> [Data supplied]:
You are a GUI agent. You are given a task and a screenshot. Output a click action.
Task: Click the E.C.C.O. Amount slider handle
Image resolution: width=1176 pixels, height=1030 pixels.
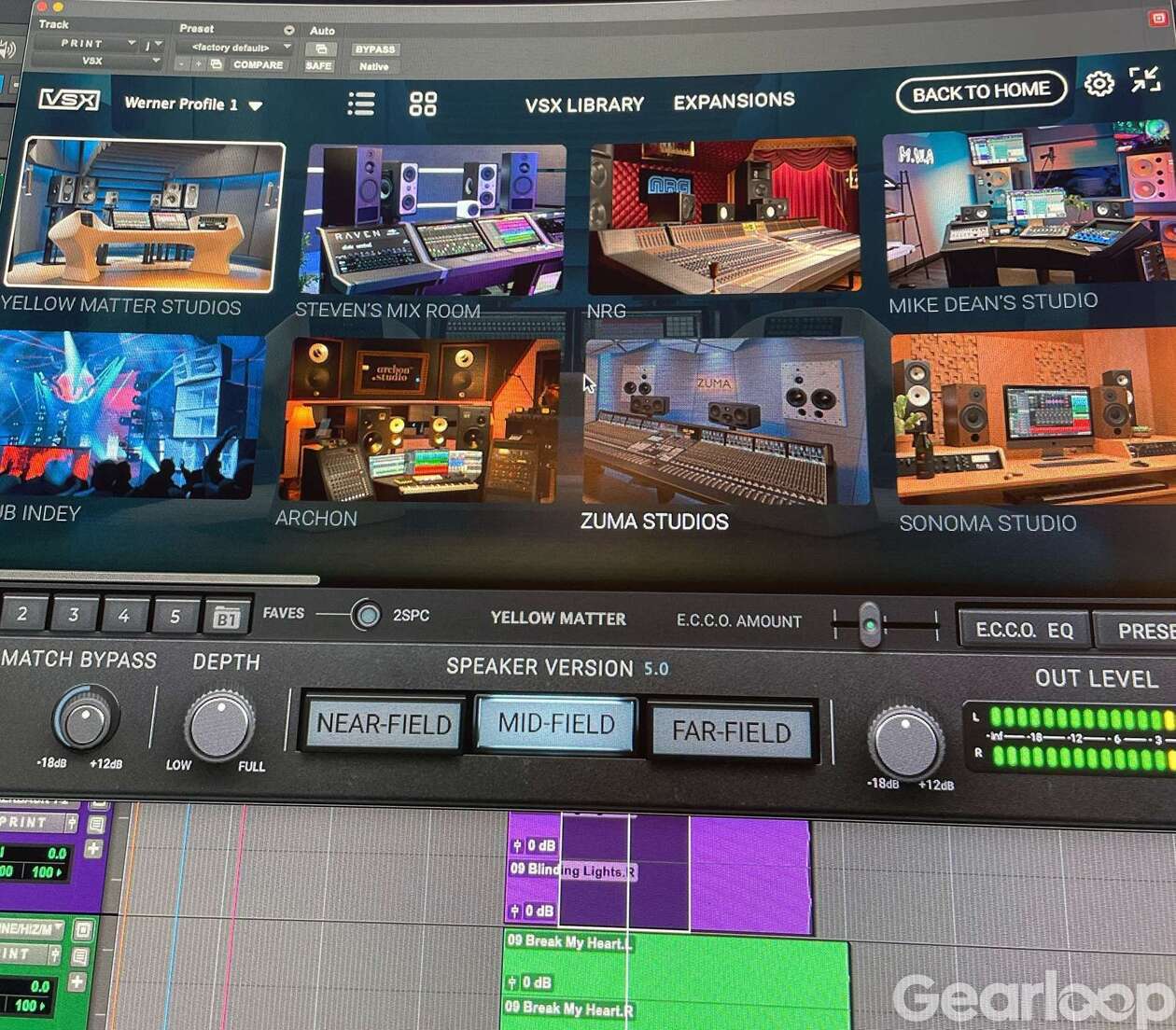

...

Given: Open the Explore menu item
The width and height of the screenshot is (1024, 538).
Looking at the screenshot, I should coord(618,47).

> [What needs to be done]: Put the listing, from the line with "You are a GUI" up to and including the line with "Image resolution: width=1176", into a Markdown table with the columns No. and Line. Number each row, and leave out blank lines.

> [Response for this exercise]:
| No. | Line |
|---|---|
| 1 | You are a GUI agent. You are given a task and a screenshot. Output a click action. |
| 2 | Task: Click the E.C.C.O. Amount slider handle |
| 3 | Image resolution: width=1176 pixels, height=1030 pixels. |